# **Implementing Many-to-Many RNN for English-to-Urdu Language Translation and Exploring Its Limitations**

# **Part 1:** Many-to-Many Recurrent Neural Network (RNN) Implementation

## Data Preparation:

In [None]:
import pandas as pd


df = pd.read_excel('./parallel-corpus.xlsx')

# Keep only the first two columns
df = df.iloc[:, :2]

df.rename(columns = {'SENTENCES ':'SENTENCES'}, inplace = True)


df.head()

Step 1: Preprocess the Data

In [None]:
import pandas as pd
import numpy as np
import tensorflow as tf
from tensorflow.keras.preprocessing.text import Tokenizer
from tensorflow.keras.preprocessing.sequence import pad_sequences


# Tokenize the sentences
tokenizer_eng = Tokenizer()
tokenizer_urdu = Tokenizer()

# Convert the 'SENTENCES' column to string type before fitting the tokenizer
df['SENTENCES'] = df['SENTENCES'].astype(str)
# Convert the 'MEANING' column to string type before fitting the tokenizer
df['MEANING'] = df['MEANING'].astype(str)

tokenizer_eng.fit_on_texts(df['SENTENCES'])
tokenizer_urdu.fit_on_texts(df['MEANING'])

eng_sequences = tokenizer_eng.texts_to_sequences(df['SENTENCES'])
urdu_sequences = tokenizer_urdu.texts_to_sequences(df['MEANING'])

# Pad sequences
max_len_eng = max(len(seq) for seq in eng_sequences)
max_len_urdu = max(len(seq) for seq in urdu_sequences)

max_len = max(max_len_eng,max_len_urdu)

eng_sequences = pad_sequences(eng_sequences, maxlen=max_len, padding='post')
urdu_sequences = pad_sequences(urdu_sequences, maxlen=max_len, padding='post')

# Vocabulary sizes
vocab_size_eng = len(tokenizer_eng.word_index) + 1
vocab_size_urdu = len(tokenizer_urdu.word_index) + 1

Step 2: Prepare the Data for Training

In [3]:
# Split the data into training and validation sets
train_size = int(len(eng_sequences) * 0.7)
test_size = int(len(eng_sequences) * 0.15)
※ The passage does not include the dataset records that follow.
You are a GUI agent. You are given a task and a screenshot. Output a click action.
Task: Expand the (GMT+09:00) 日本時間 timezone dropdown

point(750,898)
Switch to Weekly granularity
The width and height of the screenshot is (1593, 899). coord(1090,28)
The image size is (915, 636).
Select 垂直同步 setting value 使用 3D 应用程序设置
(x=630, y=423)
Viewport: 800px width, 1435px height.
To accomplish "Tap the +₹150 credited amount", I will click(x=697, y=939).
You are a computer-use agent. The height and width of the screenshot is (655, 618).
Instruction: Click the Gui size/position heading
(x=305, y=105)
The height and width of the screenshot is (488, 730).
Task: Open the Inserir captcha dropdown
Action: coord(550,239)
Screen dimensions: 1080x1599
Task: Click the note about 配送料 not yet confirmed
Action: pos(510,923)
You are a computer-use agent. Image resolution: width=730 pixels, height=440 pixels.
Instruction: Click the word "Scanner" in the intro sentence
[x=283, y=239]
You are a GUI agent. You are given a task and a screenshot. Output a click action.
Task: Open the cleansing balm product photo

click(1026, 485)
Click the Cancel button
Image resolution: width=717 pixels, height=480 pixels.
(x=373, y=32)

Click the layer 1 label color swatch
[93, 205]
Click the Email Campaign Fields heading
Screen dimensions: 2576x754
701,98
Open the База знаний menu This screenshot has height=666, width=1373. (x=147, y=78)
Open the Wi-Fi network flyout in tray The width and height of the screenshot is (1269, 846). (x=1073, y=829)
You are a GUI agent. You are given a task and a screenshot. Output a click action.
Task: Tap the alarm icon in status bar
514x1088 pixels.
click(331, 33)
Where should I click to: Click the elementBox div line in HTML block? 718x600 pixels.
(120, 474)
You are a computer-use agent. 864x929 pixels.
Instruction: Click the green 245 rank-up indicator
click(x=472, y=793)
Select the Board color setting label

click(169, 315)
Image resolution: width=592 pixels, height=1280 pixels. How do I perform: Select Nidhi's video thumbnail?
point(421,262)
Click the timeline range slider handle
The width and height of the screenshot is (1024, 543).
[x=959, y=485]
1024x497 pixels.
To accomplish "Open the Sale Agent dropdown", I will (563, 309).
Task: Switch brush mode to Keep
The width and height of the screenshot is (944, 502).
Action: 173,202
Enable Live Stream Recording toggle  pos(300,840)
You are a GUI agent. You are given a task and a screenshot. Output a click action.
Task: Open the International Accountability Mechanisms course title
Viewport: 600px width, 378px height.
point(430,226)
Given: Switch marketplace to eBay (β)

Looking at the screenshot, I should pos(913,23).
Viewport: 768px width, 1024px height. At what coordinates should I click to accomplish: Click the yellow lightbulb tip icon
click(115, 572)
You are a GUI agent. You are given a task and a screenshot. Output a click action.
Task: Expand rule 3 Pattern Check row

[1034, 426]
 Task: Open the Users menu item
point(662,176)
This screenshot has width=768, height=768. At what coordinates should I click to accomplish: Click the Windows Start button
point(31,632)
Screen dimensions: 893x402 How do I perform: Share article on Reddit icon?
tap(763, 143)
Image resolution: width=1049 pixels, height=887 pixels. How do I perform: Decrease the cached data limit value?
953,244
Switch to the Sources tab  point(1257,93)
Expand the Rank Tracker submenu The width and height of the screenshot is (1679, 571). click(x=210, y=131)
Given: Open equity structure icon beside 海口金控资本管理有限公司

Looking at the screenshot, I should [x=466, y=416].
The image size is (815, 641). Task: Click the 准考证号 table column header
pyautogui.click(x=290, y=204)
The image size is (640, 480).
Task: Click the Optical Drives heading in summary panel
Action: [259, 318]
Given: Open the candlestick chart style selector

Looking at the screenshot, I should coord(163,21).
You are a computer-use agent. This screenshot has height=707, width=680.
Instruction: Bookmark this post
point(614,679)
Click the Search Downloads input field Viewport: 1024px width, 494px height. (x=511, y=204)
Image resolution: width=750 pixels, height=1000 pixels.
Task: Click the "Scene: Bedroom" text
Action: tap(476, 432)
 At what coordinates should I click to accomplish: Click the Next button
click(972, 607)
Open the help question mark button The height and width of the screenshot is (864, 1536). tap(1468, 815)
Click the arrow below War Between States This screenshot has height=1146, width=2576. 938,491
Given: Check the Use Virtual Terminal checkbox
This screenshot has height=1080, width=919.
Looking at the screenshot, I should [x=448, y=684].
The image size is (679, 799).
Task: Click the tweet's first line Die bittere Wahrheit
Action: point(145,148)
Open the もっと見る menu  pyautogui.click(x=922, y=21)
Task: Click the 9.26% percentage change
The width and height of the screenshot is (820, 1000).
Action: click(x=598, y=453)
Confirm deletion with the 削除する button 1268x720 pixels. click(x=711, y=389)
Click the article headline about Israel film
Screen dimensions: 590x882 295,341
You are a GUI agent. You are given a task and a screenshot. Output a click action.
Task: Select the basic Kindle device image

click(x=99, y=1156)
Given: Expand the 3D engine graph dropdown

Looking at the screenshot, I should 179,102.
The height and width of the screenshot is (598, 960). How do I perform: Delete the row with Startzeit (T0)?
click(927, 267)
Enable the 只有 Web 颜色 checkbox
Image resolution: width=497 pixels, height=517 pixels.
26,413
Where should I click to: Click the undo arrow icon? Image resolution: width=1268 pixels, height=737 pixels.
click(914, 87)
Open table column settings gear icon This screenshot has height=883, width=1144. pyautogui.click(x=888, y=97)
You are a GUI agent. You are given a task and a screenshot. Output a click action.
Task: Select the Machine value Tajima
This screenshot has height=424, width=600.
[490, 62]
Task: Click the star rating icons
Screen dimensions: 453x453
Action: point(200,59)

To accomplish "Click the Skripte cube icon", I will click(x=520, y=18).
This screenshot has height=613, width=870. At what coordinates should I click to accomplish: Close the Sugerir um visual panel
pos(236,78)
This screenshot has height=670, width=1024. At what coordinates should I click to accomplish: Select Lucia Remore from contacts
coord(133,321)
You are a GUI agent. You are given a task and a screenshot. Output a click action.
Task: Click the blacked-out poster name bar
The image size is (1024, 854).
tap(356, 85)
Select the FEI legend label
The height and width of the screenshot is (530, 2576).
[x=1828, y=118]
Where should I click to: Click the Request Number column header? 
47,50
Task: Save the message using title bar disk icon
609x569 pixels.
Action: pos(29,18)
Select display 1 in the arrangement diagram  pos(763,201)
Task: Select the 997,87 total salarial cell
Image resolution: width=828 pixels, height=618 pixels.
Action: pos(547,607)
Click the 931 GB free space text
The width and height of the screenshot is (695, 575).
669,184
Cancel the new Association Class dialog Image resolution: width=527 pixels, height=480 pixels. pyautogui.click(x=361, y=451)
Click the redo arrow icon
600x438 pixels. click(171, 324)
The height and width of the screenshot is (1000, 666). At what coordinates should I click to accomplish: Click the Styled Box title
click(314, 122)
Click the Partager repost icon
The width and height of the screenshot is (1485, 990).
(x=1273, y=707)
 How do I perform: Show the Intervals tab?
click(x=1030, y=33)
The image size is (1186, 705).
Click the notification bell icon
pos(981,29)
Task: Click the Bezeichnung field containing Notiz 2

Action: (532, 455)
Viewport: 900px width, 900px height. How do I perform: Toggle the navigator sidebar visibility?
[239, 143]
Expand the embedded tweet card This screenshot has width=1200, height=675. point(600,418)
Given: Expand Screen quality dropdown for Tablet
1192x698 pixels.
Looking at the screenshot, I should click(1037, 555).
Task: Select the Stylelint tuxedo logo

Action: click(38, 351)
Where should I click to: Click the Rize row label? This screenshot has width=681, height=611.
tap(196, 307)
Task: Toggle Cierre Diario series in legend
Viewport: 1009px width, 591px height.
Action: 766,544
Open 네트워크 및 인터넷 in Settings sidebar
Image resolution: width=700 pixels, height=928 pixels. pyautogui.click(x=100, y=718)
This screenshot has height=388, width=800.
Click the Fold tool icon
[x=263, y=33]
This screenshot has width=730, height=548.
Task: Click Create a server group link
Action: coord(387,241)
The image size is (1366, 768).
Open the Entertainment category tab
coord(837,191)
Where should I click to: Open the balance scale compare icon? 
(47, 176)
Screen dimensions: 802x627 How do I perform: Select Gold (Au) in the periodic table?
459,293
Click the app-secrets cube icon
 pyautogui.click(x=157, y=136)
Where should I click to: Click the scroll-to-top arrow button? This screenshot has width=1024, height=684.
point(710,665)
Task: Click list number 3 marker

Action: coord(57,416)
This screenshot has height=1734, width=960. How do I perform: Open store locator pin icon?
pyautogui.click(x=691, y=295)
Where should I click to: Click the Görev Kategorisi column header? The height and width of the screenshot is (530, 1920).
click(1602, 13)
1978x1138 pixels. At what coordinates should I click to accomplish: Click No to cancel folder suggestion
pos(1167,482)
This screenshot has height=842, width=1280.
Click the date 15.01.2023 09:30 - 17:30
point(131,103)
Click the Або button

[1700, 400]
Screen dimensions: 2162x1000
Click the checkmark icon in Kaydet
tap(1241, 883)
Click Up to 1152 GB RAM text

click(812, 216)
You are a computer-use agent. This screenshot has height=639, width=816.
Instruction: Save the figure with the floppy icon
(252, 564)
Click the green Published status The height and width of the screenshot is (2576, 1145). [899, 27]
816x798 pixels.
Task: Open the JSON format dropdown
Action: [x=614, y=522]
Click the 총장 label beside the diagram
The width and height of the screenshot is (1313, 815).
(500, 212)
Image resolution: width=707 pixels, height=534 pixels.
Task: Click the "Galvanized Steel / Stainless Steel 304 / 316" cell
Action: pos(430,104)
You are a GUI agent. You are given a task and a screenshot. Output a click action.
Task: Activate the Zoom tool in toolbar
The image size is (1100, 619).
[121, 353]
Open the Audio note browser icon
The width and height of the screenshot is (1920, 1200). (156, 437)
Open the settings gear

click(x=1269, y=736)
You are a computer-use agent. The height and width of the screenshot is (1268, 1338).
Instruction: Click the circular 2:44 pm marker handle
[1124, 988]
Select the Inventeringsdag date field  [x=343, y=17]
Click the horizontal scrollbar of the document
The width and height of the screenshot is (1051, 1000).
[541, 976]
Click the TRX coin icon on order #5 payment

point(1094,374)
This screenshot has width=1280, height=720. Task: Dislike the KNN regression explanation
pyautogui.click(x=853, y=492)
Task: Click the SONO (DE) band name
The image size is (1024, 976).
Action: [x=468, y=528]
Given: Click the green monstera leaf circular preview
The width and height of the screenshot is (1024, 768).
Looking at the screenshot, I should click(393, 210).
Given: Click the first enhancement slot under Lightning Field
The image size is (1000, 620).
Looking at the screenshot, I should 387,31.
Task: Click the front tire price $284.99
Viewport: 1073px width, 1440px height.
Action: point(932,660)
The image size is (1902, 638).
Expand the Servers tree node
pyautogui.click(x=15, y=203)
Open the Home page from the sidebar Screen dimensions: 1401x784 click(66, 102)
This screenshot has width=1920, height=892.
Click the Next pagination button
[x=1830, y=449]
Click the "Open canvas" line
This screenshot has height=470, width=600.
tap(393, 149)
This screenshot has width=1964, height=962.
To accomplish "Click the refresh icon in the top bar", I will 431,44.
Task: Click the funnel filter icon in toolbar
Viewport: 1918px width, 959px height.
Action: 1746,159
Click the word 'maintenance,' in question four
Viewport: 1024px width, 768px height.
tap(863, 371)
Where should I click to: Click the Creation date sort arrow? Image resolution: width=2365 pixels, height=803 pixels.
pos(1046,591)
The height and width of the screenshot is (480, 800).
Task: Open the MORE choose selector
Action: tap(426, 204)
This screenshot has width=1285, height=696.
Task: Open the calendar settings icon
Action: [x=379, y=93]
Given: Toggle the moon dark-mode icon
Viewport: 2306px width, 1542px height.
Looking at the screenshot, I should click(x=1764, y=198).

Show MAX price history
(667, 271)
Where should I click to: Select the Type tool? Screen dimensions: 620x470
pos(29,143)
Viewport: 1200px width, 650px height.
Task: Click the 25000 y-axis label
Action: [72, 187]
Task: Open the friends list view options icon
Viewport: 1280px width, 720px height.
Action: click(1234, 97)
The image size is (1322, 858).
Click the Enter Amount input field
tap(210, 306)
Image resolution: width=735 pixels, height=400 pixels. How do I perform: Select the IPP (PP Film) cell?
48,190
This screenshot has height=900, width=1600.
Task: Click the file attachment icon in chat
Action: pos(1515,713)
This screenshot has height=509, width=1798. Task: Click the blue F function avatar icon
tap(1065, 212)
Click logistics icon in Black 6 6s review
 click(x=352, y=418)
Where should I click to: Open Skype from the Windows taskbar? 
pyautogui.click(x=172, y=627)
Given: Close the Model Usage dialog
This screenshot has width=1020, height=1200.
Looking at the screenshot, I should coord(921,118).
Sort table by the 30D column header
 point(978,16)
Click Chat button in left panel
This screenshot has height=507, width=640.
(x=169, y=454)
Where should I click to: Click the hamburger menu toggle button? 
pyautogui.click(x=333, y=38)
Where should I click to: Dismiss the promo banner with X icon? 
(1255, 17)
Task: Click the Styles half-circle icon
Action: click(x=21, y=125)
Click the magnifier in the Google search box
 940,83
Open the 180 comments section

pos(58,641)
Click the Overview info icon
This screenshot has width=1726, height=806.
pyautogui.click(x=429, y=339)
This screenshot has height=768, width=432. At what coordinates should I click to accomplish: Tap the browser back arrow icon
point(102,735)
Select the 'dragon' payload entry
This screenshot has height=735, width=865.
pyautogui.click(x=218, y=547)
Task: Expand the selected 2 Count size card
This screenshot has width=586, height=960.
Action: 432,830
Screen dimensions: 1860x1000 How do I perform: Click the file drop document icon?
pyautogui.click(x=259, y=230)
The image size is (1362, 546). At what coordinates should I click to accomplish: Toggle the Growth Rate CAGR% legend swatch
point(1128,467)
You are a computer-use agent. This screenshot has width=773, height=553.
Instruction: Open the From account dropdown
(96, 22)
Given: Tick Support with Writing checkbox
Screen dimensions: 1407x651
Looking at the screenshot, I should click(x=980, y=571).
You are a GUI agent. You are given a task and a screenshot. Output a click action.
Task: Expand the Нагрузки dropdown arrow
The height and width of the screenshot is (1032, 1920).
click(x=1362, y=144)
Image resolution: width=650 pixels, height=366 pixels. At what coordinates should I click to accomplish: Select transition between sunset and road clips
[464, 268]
# For English train, validation and test
x_train, x_temp = eng_sequences[:train_size], eng_sequences[train_size:]
x_test, x_val = x_temp[:test_size], x_temp[test_size:]

# For Urdu train, validation and test
y_train, y_temp = urdu_sequences[:train_size], urdu_sequences[train_size:]
y_test, y_val = y_temp[:test_size], y_temp[test_size:]


In [None]:
print(x_train.shape, y_train.shape )

Step 3: Build the RNN Model

In [None]:
from keras.models import Sequential
from keras.layers import Embedding, SimpleRNN, Dense
from keras_nlp.metrics import Bleu


# Build Model
model = Sequential(
    [
        Embedding(vocab_size_eng, 64,),
        SimpleRNN(64, return_sequences=True),
        Dense(vocab_size_urdu, activation='softmax')
    ]
)

# Compile Model
bleu_metric = Bleu(tokenizer=tokenizer_urdu.texts_to_sequences)
model.compile(optimizer='adam', loss='sparse_categorical_crossentropy', metrics=[bleu_metric])

# Train Model
model.fit(x_train, y_train, epochs=100,validation_data=(x_val,y_val))



In [None]:
model.evaluate(x_test,y_test)

In [None]:
# Translate function
def translate(text):
    sequence = tokenizer_eng.texts_to_sequences([text])
    sequence = pad_sequences(sequence, maxlen=max_len_eng, padding='post')
    prediction = model.predict(sequence)
    predicted_sequence = np.argmax(prediction, axis=-1)
    translated_text = ' '.join([tokenizer_urdu.index_word[idx] for idx in predicted_sequence[0] if idx != 0])
    return translated_text

# Example translation
print(translate('hello'))